Saya mencintainya dengan sederhana, bukan bermaksud untuk mencopy apa yang di sampaiakan oleh sang penyair terdahulu, tapi memang begitulah adanya bahwa saya mencintainya dengan sederhana. Dengan melihat senyumnya saja saya sudah berbunga hati. Apalagi kalau berbalas kata yang begitu panjang sampai pada sebuah kesimpulan kami telah melakukan sebuah percintaan erotis dalam percakapan.
Saya tidak pernah mau ditanya kapan, kenapa atau bagaimana saya mencintainya, karena bagi saya cinta bukanlah sebuah pertanyaan melainkan jawaban atas kegelisahan hati. Semua kegelisahan, kegundahan dan rasa was-was seolah sirna ketika senyum ranum mengembang dari bibirnya, itulah cinta yang sederhana.
Mungkin banyak orang bertanya kenapa cinta begitu menggugah rasa, menghilangkan perasaan sedih dan bisa juga mendatangkannya. Melenyapkan perasaan sakit dan kadang bisa mendatangkannya. Cinta jika dimaknai secara sederhana sebenarnya sama saja dengan rasa yang lain, memiliki dua sisi yang kadang dapat mendatangkan dan bisa jadi menghilangkan.
Saya sendiri tidak tahu kapan tepatnya saya mulai mencintai dia, karena sekali lagi bagi saya cinta tak perlu ditanya kapan, yang jelas hari ini dan mungkin sampai kemarau datang saya masih bisa memberikan cinta yang sederhana ini, mensuply air pada pohon yang kehausan.
Tidak pernah terbayangkan dalam pikiran saya bahwa saya bisa mencintai nya sesederhana ini, begitu sederhana dan kadang menguras air mata.

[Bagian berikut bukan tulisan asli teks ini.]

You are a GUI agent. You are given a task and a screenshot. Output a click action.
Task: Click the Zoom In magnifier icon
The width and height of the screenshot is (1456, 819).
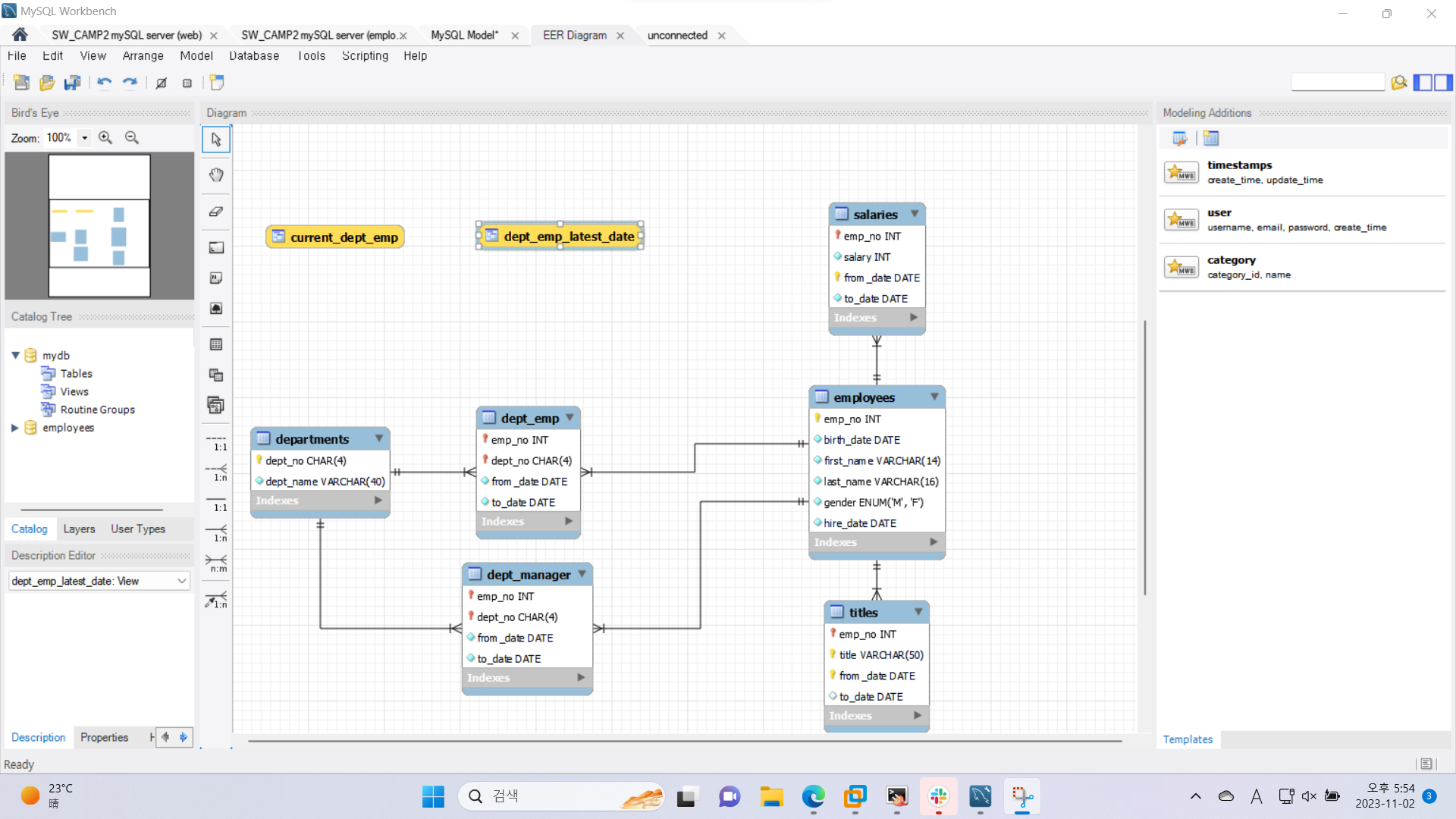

Ah, mungkin diluar sana orang akan bilang bahwa saya terlalu cengeng untuk seorang laki-laki. Saya sendiri jadi bingung memaknai itu semua. Toh bukan kah cinta memang begitu adanya, membuat si kuat menjadi lemah, dan yang lemah seketika mampu menjadi layaknya super hero. Cinta bisa membuat cengeng tapi dengan seketika cinta juga akan mampu membuat seseorang begitu sabar, tegar dan siap menghadapi segala macam peliknya hidup.
Saya tak peduli lagi apa yang orang bincangkan tentang kelelakian saya, saya terlalu cengeng untuk seorang ketua sebuah organisasi nasioanl. Sekali lagi, ini sama sekali tidak ada hubungannya. Saya hanyalah manusia yang sama dengan yang lainnya, memiliki rasa, memiliki cinta dan memiliki Tuhan terus mengawasi. Bagi saya hidup hanyalah bagaimana kita memaknai cinta itu sendiri. Hidup adalah menghidupkan cinta, medatangkan kedamaian dan meredam rasa amarah yang kadang menjadi batu kerikil yang membuat seseorang berpindah trak kehidupan.
Inilah cinta, sebuah kata sederhana.
Aku mencintai mu dengan sederhana, hanya ingin mengokohkan pohon dengar akar yang suatu saat mati dalam musim kemarau panjang.
Aku mencintai mu dengan sederhana, hanya ingin mengokohkan pohon dengar akar yang suatu saat mati dalam musim kemarau panjang.